● WORK ITEM
Repeat every record below, word for word.

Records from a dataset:
*** Begin section ***
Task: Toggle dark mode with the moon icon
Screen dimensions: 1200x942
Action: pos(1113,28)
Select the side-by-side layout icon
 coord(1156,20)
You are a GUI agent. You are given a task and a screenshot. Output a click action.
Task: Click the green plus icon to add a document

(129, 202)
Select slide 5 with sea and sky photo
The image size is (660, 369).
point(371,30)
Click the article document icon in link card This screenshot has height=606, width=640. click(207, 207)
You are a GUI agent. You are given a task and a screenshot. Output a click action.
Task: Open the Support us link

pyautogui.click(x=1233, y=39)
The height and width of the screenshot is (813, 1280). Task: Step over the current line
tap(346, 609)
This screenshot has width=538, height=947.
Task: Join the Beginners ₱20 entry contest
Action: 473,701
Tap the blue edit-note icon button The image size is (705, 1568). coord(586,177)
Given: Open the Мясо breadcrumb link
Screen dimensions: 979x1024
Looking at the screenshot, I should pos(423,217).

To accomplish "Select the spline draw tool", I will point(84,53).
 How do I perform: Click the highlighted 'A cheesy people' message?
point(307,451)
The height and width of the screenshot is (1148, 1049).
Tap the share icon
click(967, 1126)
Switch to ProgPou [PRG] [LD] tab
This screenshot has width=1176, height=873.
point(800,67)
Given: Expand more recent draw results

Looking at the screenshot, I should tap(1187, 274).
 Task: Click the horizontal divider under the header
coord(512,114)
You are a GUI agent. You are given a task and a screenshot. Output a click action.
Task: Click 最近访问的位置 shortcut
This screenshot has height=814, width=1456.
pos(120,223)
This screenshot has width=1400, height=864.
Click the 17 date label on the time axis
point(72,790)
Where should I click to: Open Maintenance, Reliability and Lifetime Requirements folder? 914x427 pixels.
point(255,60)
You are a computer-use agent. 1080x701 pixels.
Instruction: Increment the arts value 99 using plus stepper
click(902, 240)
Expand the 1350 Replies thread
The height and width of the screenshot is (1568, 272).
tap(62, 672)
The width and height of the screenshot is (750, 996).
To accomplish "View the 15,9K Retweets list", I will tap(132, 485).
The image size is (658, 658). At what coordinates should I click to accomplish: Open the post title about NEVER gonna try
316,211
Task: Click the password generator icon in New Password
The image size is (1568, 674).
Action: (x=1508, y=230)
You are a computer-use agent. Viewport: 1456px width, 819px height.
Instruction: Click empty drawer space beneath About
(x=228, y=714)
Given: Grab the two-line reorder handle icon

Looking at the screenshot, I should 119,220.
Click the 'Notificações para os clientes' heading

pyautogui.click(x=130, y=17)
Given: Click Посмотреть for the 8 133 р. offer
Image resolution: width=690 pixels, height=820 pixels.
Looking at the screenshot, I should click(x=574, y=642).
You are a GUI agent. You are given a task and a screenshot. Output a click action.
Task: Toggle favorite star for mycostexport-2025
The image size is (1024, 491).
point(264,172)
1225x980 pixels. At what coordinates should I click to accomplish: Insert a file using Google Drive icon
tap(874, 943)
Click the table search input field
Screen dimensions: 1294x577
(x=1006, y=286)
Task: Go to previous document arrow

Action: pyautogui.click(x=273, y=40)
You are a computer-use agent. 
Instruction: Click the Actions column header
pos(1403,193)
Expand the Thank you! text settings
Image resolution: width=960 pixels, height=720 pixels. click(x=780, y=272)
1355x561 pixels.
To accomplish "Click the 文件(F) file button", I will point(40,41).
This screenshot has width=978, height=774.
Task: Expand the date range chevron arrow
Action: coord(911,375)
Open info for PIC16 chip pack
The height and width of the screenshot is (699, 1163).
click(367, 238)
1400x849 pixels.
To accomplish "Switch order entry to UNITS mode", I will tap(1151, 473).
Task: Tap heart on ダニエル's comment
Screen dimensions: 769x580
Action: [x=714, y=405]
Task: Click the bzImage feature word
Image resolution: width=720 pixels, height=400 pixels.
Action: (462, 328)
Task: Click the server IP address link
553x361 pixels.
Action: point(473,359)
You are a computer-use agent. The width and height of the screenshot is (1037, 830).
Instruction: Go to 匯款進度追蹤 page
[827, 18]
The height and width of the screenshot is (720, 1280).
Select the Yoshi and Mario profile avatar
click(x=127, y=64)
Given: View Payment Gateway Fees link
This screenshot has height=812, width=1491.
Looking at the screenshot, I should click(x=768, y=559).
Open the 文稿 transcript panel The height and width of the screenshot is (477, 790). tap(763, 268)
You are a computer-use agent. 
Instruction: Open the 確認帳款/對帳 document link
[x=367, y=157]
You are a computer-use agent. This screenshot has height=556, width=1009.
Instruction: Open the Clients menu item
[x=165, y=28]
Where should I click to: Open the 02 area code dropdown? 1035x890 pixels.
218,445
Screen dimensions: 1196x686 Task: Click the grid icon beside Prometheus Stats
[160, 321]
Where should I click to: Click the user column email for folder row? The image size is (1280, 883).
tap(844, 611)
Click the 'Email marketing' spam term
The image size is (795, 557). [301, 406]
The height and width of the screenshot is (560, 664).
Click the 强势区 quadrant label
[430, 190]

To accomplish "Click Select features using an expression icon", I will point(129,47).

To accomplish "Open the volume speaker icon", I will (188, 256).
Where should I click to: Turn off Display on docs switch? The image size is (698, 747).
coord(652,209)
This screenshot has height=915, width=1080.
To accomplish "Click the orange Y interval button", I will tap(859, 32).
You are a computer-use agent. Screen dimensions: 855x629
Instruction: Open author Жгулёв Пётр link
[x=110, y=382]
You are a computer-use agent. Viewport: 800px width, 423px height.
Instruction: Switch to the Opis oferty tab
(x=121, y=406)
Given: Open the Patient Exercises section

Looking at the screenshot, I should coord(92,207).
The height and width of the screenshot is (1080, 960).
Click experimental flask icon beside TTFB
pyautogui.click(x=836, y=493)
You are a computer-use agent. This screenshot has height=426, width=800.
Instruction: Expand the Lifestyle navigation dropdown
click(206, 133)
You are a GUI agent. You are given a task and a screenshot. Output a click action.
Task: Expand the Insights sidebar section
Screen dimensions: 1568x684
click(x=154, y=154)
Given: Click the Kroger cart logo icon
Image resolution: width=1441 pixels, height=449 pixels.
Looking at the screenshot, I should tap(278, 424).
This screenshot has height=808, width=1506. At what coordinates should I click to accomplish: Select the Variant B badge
*** End section ***
● EXERCISE ANSWER
Task: Toggle dark mode with the moon icon
Screen dimensions: 1200x942
Action: pos(1113,28)
Select the side-by-side layout icon
 coord(1156,20)
You are a GUI agent. You are given a task and a screenshot. Output a click action.
Task: Click the green plus icon to add a document

(129, 202)
Select slide 5 with sea and sky photo
The image size is (660, 369).
point(371,30)
Click the article document icon in link card This screenshot has height=606, width=640. click(207, 207)
You are a GUI agent. You are given a task and a screenshot. Output a click action.
Task: Open the Support us link

pyautogui.click(x=1233, y=39)
The height and width of the screenshot is (813, 1280). Task: Step over the current line
tap(346, 609)
This screenshot has width=538, height=947.
Task: Join the Beginners ₱20 entry contest
Action: 473,701
Tap the blue edit-note icon button The image size is (705, 1568). coord(586,177)
Given: Open the Мясо breadcrumb link
Screen dimensions: 979x1024
Looking at the screenshot, I should pos(423,217).

To accomplish "Select the spline draw tool", I will point(84,53).
 How do I perform: Click the highlighted 'A cheesy people' message?
point(307,451)
The height and width of the screenshot is (1148, 1049).
Tap the share icon
click(967, 1126)
Switch to ProgPou [PRG] [LD] tab
This screenshot has width=1176, height=873.
point(800,67)
Given: Expand more recent draw results

Looking at the screenshot, I should tap(1187, 274).
 Task: Click the horizontal divider under the header
coord(512,114)
You are a GUI agent. You are given a task and a screenshot. Output a click action.
Task: Click 最近访问的位置 shortcut
This screenshot has height=814, width=1456.
pos(120,223)
This screenshot has width=1400, height=864.
Click the 17 date label on the time axis
point(72,790)
Where should I click to: Open Maintenance, Reliability and Lifetime Requirements folder? 914x427 pixels.
point(255,60)
You are a computer-use agent. 1080x701 pixels.
Instruction: Increment the arts value 99 using plus stepper
click(902, 240)
Expand the 1350 Replies thread
The height and width of the screenshot is (1568, 272).
tap(62, 672)
The width and height of the screenshot is (750, 996).
To accomplish "View the 15,9K Retweets list", I will tap(132, 485).
The image size is (658, 658). At what coordinates should I click to accomplish: Open the post title about NEVER gonna try
316,211
Task: Click the password generator icon in New Password
The image size is (1568, 674).
Action: (x=1508, y=230)
You are a computer-use agent. Viewport: 1456px width, 819px height.
Instruction: Click empty drawer space beneath About
(x=228, y=714)
Given: Grab the two-line reorder handle icon

Looking at the screenshot, I should 119,220.
Click the 'Notificações para os clientes' heading

pyautogui.click(x=130, y=17)
Given: Click Посмотреть for the 8 133 р. offer
Image resolution: width=690 pixels, height=820 pixels.
Looking at the screenshot, I should click(x=574, y=642).
You are a GUI agent. You are given a task and a screenshot. Output a click action.
Task: Toggle favorite star for mycostexport-2025
The image size is (1024, 491).
point(264,172)
1225x980 pixels. At what coordinates should I click to accomplish: Insert a file using Google Drive icon
tap(874, 943)
Click the table search input field
Screen dimensions: 1294x577
(x=1006, y=286)
Task: Go to previous document arrow

Action: pyautogui.click(x=273, y=40)
You are a computer-use agent. 
Instruction: Click the Actions column header
pos(1403,193)
Expand the Thank you! text settings
Image resolution: width=960 pixels, height=720 pixels. click(x=780, y=272)
1355x561 pixels.
To accomplish "Click the 文件(F) file button", I will point(40,41).
This screenshot has width=978, height=774.
Task: Expand the date range chevron arrow
Action: coord(911,375)
Open info for PIC16 chip pack
The height and width of the screenshot is (699, 1163).
click(367, 238)
1400x849 pixels.
To accomplish "Switch order entry to UNITS mode", I will tap(1151, 473).
Task: Tap heart on ダニエル's comment
Screen dimensions: 769x580
Action: [x=714, y=405]
Task: Click the bzImage feature word
Image resolution: width=720 pixels, height=400 pixels.
Action: (462, 328)
Task: Click the server IP address link
553x361 pixels.
Action: point(473,359)
You are a computer-use agent. The width and height of the screenshot is (1037, 830).
Instruction: Go to 匯款進度追蹤 page
[827, 18]
The height and width of the screenshot is (720, 1280).
Select the Yoshi and Mario profile avatar
click(x=127, y=64)
Given: View Payment Gateway Fees link
This screenshot has height=812, width=1491.
Looking at the screenshot, I should click(x=768, y=559).
Open the 文稿 transcript panel The height and width of the screenshot is (477, 790). tap(763, 268)
You are a computer-use agent. 
Instruction: Open the 確認帳款/對帳 document link
[x=367, y=157]
You are a computer-use agent. This screenshot has height=556, width=1009.
Instruction: Open the Clients menu item
[x=165, y=28]
Where should I click to: Open the 02 area code dropdown? 1035x890 pixels.
218,445
Screen dimensions: 1196x686 Task: Click the grid icon beside Prometheus Stats
[160, 321]
Where should I click to: Click the user column email for folder row? The image size is (1280, 883).
tap(844, 611)
Click the 'Email marketing' spam term
The image size is (795, 557). [301, 406]
The height and width of the screenshot is (560, 664).
Click the 强势区 quadrant label
[430, 190]

To accomplish "Click Select features using an expression icon", I will point(129,47).

To accomplish "Open the volume speaker icon", I will (188, 256).
Where should I click to: Turn off Display on docs switch? The image size is (698, 747).
coord(652,209)
This screenshot has height=915, width=1080.
To accomplish "Click the orange Y interval button", I will tap(859, 32).
You are a computer-use agent. Screen dimensions: 855x629
Instruction: Open author Жгулёв Пётр link
[x=110, y=382]
You are a computer-use agent. Viewport: 800px width, 423px height.
Instruction: Switch to the Opis oferty tab
(x=121, y=406)
Given: Open the Patient Exercises section

Looking at the screenshot, I should coord(92,207).
The height and width of the screenshot is (1080, 960).
Click experimental flask icon beside TTFB
pyautogui.click(x=836, y=493)
You are a computer-use agent. This screenshot has height=426, width=800.
Instruction: Expand the Lifestyle navigation dropdown
click(206, 133)
You are a GUI agent. You are given a task and a screenshot. Output a click action.
Task: Expand the Insights sidebar section
Screen dimensions: 1568x684
click(x=154, y=154)
Given: Click the Kroger cart logo icon
Image resolution: width=1441 pixels, height=449 pixels.
Looking at the screenshot, I should tap(278, 424).
This screenshot has height=808, width=1506. At what coordinates should I click to accomplish: Select the Variant B badge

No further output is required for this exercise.